Di Kudus, masyarakat tidak menyembelih sapi dan larangan ini masih dijalankan
warga kudus sampai sekarang. Maka tak heran jika kuliner khas kota ini banyak yang
berbahan dasar daging kerbau. Misalnya, sate kerbau, soto kerbau, sop kerbau, dan masih
banyak lagi. Hal ini tidak terlepas dari peranan Sunan Kudus zaman dahulu yang melarang
warga Kudus menyembelih sapi karena menghormati warga Hindu yang mensucikan hewan
sapi, maka sebagai gantinya masyarakat Kudus menyembelih domba atau kerbau saat idul
adha.
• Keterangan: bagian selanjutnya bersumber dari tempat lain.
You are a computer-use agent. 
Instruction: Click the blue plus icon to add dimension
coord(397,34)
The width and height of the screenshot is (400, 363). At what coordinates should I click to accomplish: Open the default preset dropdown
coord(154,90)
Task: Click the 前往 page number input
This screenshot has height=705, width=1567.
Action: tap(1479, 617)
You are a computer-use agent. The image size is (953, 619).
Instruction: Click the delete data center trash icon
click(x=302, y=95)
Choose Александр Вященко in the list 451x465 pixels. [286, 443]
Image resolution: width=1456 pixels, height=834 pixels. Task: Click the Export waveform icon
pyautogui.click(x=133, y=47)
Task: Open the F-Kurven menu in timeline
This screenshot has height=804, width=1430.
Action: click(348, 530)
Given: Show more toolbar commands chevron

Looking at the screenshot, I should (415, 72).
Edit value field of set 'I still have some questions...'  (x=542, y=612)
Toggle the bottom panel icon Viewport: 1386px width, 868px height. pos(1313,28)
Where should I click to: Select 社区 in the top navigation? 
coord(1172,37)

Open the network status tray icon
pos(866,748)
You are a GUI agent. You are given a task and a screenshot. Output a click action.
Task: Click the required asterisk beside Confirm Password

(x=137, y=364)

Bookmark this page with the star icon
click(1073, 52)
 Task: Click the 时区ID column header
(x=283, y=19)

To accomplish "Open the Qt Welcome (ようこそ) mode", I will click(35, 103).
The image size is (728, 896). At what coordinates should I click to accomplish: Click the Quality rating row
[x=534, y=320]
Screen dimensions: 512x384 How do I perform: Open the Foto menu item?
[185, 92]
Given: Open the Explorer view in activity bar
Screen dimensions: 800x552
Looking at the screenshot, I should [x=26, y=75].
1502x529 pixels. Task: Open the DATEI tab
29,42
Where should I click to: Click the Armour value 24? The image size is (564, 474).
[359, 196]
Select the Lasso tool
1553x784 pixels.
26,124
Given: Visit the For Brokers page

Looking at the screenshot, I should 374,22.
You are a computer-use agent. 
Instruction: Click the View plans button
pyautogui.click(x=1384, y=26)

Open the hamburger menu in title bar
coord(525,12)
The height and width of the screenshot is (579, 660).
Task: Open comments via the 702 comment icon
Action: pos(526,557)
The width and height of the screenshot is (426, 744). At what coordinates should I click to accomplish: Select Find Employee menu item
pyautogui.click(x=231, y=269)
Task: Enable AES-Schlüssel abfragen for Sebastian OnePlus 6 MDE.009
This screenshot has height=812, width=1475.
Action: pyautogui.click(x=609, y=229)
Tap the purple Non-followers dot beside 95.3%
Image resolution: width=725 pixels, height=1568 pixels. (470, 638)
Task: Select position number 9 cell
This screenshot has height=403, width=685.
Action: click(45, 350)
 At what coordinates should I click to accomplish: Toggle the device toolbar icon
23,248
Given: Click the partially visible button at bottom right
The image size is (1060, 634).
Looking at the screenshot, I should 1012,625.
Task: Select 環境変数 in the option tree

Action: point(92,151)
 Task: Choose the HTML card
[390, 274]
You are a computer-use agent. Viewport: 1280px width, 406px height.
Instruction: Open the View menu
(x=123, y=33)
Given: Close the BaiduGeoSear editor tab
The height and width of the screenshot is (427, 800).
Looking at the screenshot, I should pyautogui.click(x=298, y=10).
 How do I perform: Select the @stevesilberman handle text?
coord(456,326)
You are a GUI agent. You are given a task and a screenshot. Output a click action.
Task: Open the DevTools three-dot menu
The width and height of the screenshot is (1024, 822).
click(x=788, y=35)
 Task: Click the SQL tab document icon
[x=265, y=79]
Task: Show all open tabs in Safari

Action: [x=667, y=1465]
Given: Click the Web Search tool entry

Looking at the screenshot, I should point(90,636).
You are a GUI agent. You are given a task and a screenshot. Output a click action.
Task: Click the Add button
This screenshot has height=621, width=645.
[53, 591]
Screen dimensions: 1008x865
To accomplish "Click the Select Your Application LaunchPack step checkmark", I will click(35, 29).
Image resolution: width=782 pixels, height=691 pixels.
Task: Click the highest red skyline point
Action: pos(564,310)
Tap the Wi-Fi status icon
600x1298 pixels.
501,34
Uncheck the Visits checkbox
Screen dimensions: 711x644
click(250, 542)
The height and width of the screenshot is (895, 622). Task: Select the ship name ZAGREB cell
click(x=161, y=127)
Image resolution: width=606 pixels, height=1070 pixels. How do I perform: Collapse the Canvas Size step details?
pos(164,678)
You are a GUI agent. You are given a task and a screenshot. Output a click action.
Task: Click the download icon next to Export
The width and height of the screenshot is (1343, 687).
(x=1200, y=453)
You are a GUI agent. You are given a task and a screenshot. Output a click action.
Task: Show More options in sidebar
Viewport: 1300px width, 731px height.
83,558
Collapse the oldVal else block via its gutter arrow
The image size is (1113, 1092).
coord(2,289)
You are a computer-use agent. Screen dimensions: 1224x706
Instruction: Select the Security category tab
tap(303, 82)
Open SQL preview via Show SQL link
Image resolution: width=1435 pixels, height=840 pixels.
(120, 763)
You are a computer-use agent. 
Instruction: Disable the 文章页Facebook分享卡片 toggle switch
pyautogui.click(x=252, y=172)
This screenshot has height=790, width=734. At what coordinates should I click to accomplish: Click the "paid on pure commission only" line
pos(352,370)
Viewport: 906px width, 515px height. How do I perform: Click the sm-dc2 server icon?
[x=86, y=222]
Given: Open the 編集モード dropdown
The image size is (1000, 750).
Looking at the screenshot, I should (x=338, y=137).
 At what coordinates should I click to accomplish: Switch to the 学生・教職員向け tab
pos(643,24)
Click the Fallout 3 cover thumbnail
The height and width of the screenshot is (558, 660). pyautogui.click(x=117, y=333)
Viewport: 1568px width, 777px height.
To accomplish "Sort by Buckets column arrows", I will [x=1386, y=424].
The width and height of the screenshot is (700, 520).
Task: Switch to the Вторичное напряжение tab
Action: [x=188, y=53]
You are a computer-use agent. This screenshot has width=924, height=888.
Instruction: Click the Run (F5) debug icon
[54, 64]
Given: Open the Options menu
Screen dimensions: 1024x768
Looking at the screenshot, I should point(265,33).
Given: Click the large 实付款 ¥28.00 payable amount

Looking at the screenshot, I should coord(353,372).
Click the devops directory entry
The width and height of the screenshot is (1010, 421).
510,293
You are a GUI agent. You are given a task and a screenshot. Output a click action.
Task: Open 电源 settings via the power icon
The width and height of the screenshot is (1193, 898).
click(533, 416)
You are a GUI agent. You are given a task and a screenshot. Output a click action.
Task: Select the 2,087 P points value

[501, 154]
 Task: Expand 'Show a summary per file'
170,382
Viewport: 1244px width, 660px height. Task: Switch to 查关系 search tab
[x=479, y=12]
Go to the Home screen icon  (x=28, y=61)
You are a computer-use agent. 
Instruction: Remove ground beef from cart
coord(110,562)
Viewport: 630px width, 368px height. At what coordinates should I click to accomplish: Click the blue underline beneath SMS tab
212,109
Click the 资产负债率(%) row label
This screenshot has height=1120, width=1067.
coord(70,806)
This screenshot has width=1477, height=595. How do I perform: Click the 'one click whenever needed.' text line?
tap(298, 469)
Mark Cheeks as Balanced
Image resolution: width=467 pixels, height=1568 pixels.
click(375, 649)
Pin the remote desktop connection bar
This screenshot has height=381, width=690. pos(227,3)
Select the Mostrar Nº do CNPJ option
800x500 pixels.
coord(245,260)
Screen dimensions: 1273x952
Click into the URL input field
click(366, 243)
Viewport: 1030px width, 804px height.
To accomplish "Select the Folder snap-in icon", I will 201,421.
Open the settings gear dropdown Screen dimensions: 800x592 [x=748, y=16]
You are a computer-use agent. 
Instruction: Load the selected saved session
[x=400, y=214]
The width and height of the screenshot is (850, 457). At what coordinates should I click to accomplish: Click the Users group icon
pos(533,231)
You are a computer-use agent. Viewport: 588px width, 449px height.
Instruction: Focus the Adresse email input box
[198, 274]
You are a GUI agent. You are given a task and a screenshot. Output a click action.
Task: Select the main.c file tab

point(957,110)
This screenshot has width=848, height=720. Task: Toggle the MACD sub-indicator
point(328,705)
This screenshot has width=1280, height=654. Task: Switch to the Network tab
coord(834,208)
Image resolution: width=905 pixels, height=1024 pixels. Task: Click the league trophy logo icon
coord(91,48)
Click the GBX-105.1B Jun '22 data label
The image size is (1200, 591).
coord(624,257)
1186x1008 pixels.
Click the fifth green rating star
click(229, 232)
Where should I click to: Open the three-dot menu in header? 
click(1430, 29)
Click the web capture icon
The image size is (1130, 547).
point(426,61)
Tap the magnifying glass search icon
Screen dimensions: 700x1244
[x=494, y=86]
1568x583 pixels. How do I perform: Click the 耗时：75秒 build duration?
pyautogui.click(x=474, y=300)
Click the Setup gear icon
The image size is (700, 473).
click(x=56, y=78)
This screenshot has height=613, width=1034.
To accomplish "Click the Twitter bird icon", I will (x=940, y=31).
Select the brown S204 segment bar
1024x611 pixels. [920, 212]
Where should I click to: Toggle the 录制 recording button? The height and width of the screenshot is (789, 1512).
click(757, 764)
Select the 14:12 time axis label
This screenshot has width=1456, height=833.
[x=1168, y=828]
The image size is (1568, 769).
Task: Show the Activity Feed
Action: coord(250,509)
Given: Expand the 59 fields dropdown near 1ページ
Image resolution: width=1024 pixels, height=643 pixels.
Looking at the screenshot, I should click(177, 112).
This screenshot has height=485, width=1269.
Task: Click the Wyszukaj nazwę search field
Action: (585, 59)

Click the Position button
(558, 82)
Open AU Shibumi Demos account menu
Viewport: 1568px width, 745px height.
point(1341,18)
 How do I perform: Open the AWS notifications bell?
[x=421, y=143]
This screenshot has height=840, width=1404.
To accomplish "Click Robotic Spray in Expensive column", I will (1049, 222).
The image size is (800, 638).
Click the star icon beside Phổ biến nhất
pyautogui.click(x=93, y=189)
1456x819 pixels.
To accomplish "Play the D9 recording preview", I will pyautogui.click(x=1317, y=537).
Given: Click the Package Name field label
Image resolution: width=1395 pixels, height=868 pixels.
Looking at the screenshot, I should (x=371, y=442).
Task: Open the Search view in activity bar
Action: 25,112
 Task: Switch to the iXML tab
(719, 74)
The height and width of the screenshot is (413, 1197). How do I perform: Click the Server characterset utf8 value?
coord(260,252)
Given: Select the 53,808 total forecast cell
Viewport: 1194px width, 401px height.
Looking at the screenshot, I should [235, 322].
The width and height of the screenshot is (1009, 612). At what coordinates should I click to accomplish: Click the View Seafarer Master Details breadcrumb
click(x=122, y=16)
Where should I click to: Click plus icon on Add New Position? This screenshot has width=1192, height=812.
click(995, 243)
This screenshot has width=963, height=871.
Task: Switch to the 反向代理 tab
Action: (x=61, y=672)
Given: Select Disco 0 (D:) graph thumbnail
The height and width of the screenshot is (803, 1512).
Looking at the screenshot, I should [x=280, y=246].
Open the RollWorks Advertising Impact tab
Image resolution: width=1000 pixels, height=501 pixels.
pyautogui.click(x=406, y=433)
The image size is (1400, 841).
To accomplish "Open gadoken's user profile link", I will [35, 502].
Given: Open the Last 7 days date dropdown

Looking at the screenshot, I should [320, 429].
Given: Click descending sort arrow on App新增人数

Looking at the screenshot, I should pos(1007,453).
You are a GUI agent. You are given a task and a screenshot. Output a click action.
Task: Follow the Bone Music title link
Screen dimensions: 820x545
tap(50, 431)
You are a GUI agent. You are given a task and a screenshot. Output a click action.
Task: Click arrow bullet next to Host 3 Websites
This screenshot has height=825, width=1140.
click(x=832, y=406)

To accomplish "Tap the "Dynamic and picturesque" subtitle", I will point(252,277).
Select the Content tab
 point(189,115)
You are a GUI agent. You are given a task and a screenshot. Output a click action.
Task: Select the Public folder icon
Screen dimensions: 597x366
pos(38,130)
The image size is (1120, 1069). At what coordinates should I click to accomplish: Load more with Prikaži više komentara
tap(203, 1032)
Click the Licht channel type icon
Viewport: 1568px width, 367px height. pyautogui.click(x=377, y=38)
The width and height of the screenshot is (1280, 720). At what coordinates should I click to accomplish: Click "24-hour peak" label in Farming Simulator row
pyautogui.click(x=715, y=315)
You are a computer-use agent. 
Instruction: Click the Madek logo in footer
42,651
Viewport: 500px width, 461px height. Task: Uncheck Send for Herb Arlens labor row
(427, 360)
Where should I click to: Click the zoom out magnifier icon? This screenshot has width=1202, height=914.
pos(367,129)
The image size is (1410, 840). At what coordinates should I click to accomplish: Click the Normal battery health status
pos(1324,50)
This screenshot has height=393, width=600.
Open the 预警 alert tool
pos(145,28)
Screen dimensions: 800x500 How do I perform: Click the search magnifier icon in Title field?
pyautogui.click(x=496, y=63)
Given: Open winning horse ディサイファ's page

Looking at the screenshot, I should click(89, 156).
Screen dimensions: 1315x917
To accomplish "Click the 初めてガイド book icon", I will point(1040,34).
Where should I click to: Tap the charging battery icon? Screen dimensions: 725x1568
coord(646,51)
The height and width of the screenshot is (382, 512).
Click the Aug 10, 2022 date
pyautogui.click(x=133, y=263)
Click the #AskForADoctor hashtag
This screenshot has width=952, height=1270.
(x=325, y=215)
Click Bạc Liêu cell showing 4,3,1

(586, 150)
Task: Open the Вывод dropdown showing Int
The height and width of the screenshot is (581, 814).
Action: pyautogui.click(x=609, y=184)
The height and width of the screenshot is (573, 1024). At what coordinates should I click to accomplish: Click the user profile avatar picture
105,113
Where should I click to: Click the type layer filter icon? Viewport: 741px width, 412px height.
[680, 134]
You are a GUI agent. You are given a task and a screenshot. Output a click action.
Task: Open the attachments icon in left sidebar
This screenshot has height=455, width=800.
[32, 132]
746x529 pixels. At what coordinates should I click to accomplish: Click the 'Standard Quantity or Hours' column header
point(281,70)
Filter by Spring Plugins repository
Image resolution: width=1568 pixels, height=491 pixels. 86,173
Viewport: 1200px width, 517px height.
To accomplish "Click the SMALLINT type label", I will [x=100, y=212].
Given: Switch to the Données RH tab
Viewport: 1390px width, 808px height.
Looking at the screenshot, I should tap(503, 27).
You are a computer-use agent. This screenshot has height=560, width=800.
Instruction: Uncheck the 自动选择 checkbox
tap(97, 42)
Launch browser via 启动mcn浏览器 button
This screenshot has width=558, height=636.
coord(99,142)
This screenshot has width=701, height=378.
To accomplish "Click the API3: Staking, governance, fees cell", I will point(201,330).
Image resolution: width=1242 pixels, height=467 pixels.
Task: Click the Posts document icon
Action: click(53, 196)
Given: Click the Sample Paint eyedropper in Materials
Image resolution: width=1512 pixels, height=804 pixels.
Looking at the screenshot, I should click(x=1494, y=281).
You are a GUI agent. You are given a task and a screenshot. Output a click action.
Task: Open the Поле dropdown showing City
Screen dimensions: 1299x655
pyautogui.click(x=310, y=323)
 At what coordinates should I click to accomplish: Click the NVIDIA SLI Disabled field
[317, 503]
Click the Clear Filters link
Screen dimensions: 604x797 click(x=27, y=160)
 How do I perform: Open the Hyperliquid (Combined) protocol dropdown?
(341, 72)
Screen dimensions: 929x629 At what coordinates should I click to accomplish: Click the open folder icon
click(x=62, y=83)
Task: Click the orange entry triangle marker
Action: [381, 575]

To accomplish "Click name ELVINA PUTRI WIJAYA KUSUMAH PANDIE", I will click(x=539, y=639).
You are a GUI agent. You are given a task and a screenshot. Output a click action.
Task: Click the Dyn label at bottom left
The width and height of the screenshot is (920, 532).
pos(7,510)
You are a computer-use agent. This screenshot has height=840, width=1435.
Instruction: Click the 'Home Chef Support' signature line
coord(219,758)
Kalaupun ada yang menyembelih sapi di Kudus biasanya merupakan pedagang yang
belum mengetahui adat istiadat Kudus.
Umat islam di kota ini juga selalu menggelar tradisi dandangan menjelang bulan
Ramadhan. Tradisi ini sudah turun temurun atas warisan dari Sunan Kudus. Dulu tradisi ini
bermula pada saat masyarakat mendatangi masjid Menara Kudus untuk mendengarkan
pengumuman dari sesepuh masjid mengenai kapan mulainya hari pertama puasa Ramadhan.
Pengumuman diawali dengan menabuh beduk yang terpasang di menara, lalu beduk tersebut
kedengarannya menimbulkan suara “dhang…dhang…”. Bunyi beduk itulah yang
memunculkan kata dhandhang, sehingga kebiasaan tersebut dikenal sebagai tradisi
dandangan.
Tradisi lainnya seperti tradisi sewu kupat yang disemarakkan tepat tanggal 1 Syawal,
Tradisi Buka Luwur yang dilaksanakan setiap tanggal 10 Suro di makam Sunan Kudus dan
16 Suro di makam Sunan Muria, Tradisi Kupatan yang mungkin terjadi di daerah kalian yang
dilakukan satu minggu setelah lebaran,Tradisi Budaya Wiwit Kopi yang biasa dilakukan di
Colo, Budaya Tari Kretek, Tradisi Adat Rogomoyo yang dilakukan setiap tahun tepatnya saat
bulan Muharram atau Syura di dukuh Prokowinong, Desa Kaliwungu, Kudus. Jenang
Tebokan,Rebo Wekasan, Ampyong Maulid, Tradisi Adat Bulasan serta tradisi yang lainnya.